2011-04-19

Is English the richest language?

Asya Pereltsvaig
languages-of-the-world.blogspot.com

I am often asked whether it is true that English (vocabulary) is the richest in the world. After all, English has words that do not have good counterparts in other languages, right? Say, there's no appropriate Russian translation for the English privacy, badge or weekend. And isn't that the reason that so many words of English penetrate other languages with sometimes frightening speed?

Not quite so. First of all, for any English word difficult to translate into a given language, there are words in that language that are difficult to translate into English. What would, for example, be a good translation of the Hebrew word hutzpa or the Russian word dusha? One can easily come up with many other examples, and translators struggle with them on a daily basis.

However, one cannot draw any useful conclusions based solely on such examples. Nor can one provide an adequate measure of vocabulary richness of English (or any other language, for that matter) simply by looking at the word counts in a dictionary. For example, the Oxford English Dictionary (2nd edition) boasts over 600,000 definitions, while the Webster's Third New International Dictionary, Unabridged contains 475,000 main headwords. According to the Global Language Monitor's announcement, the English language had crossed the 1,000,000-word threshold on June 10, 2009 (that very day?!).

But according to the Oxford English Dictionary's own admission,


"How many words are there in the English language? There is no single sensible answer to this question. It's impossible to count the number of words in a language, because it's so hard to decide what actually counts as a word."

For reasons for this difficulty are many. There is no academy to define officially accepted words and spellings of English. New words are coined and borrowed regularly, with estimates reaching as high as 25,000 words per year. Archaic, dialectal, and regional words might or might not be widely considered as "English".
And old words fall out of usage or change their meaning, pronunciation and use.

Moreover, when comparing English word counts with those of other languages, problems are further compounded by morphological and orthographic differences across languages: what is considered a word in Yupik or Mohawk may be considered a whole sentence in English!

Thus, it is best to conclude the relatively large size of an average English language dictionary is evidence not of the "richer vocabulary" but of better lexicography. Or in some cases, different lexicographic principles, underlying the creation of English dictionaries. For example, if we compare English dictionaries with Russian ones, one major difference becomes apparent: in order to get into an English dictionary, a word or expression must simply exist and be used with high enough frequency. In contrast, a Russian word or expression must pass certain normativity tests in order to be recorded by most Russian dictionaries.

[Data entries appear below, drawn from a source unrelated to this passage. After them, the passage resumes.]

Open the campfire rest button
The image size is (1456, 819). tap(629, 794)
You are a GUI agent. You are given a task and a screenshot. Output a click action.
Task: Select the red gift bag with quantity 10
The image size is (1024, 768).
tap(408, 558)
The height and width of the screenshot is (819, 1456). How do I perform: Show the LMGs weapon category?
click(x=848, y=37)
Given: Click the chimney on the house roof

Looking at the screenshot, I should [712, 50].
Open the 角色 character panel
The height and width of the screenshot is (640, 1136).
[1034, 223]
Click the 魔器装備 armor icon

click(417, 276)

A word in a Russian dictionary bears a certain "stamp of approval", but not so for a word in an English dictionary. Thus, recent editions of English dictionaries routinely include such items as LOL and IMHO, while their Russian counterparts (ржунимагу and имхо, respectively) are not recorded by Russian dictionaries. (As a curious aside, the spell-checker used by this blog catches LOL but not IMHO as a misspelled word!)

A recent decision of the Great Academic Dictionary of Russian to include words блогер 'blogger' and гламурный 'glamorous' -- both obviously recent borrowings from English -- has been met with public indignation. The committee behind the dictionary argues that including such words in a dictionary can help normalize their spelling and pronunciation (for example, should блогер 'blogger' be spelled with two letters г or one? English spelling suggests using two, but Russian orthography would lean towards one). Yet, many Russians still feel that "in speech you can say anything you like, but a dictionary should only list proper words" (this quote is translated from a BBC Russian article on this issue).

So naturally, given their more inclusive nature English language dictionaries end up with more entries. But even if it were true that English vocabulary somehow contained more words than those of other languages, what would it matter? After all, in the words of Geoffrey Pullum:

"Precision, richness, and eloquence don't spring from dictionary page count. They're a function not of how well you've been endowed by lexicographical history but of how well you use what you've got. People don't seem to understand that vocabulary-size counting is to language as penis-length measurement is to sexiness."